The second floor was configured as an open space that included a dining area, kitchen, and living room. “The kitchen was deliberately situated at the intersection of the vertical and horizontal axes of the three-floor area that would become our home,” my dad said.

“Oak kitchen cabinets were selected to mimic the window and door moldings that had remained intact,” Dad went on. “The commercial-grade appliances, hardwood floors, and expansive areas were intended to provide a ‘city’ feel. The nine-foot-high windows provide an uninterrupted view of the Gothic cathedral directly across the street. There was always a grand piano in front of the largest window, framed by the arch of the cathedral that lay beyond. At one point, we considered replicating some of the architectural themes of the cathedral in the interior of the building; since it was so nearby, it was virtually inside the house anyway,” he said with his usual brand of sarcasm. “But we decided against this.”

The brick-pattern tiling in the backsplash behind the stove is perfectly laid out, and looks like a wall of solid whipped cream. Slabs of smooth granite, tan with black and dark brown flakes, recently replaced the off-white kitchen countertop and table.

The third floor has three rooms: my bedroom, which sits at the top of the house’s second oak staircase, a bathroom, and the master bedroom. A hallway runs between the two bedrooms, and the bathroom branches off just before the master bedroom. Looking over the railing that stretches across one side of the hallway, you can see straight down to the first floor. Note to those with a fear of heights: don’t look down.

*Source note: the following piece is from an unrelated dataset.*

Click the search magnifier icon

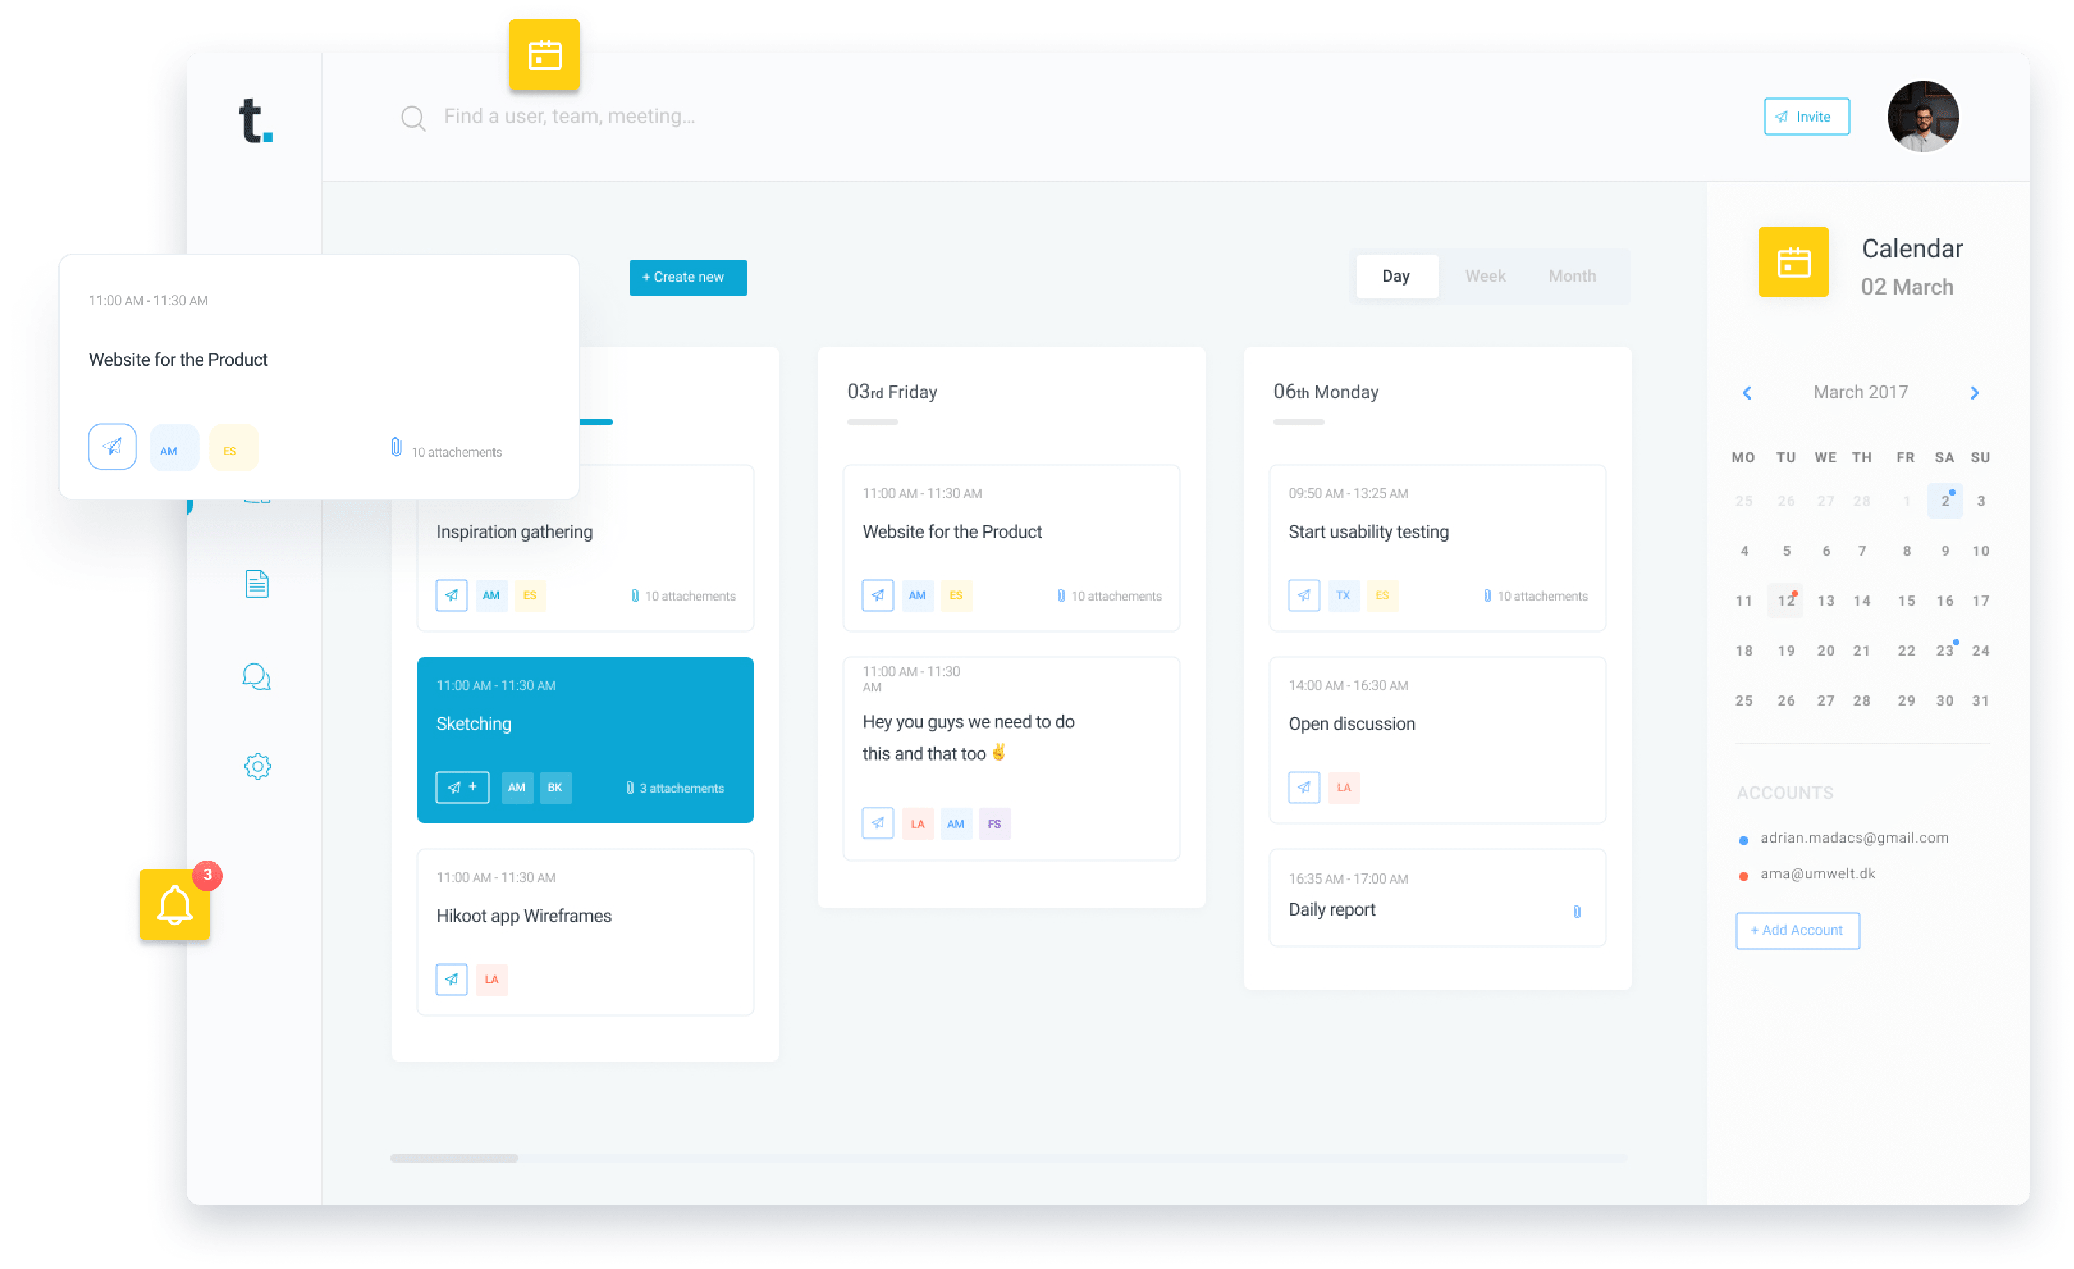click(412, 118)
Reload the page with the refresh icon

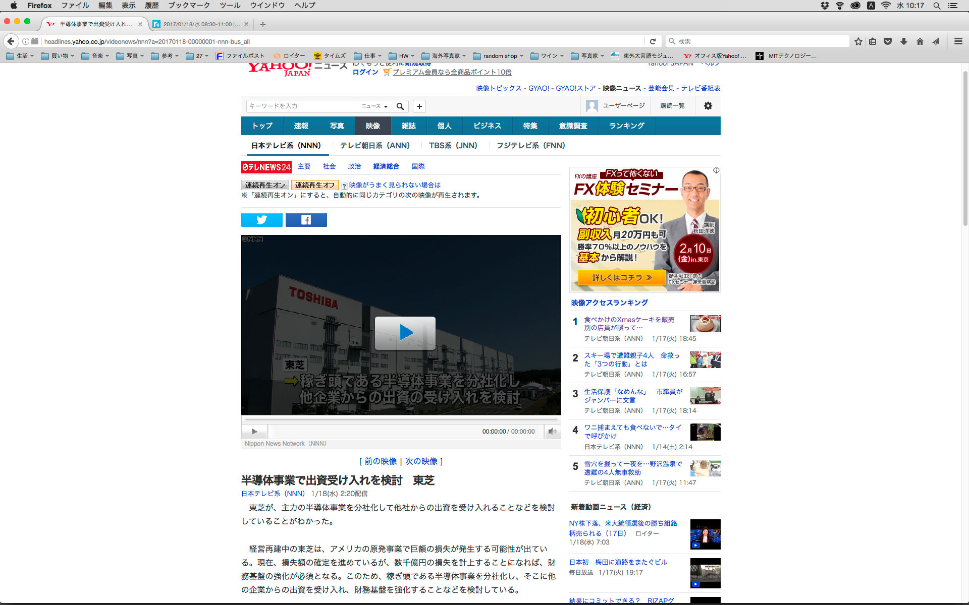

My bedroom is a pleasantly simple break from the visual depth of the rest of the house. It was designed to be “whimsical and warm,” my father said. The floors are made of a dark, walnut wood, and the walls were a light purple, with white trim running along the floor. The walls have since been re-painted white. Though simple, it is quite spacious, and the three windows that line the back wall look out over the backyard, which is usually overgrown by an army of weeds.

“The focus of the third floor was actually the master bedroom, which, with the same window array [as the second floor], offered a view of the cathedral again,” Dad said. This room, however, is located at canopy-level of the trees in front of the house. “We conceived of it as a kind of tree house, and selected a bed fashioned as a large brass cradle which was placed in the trees.”

The house itself was my cradle, and whether my friends and I were escaping from a high-security government facility with guns blazing, grappling like our favorite professional wrestlers, or traversing the sewers as the Teenage Mutant Ninja Turtles, it was the ideal stage for exploring the farthest depths of our imaginations. When you enter, you are wrapped in a cocoon of creativity that serves as a constant reminder that art is everywhere if you know how to look for it.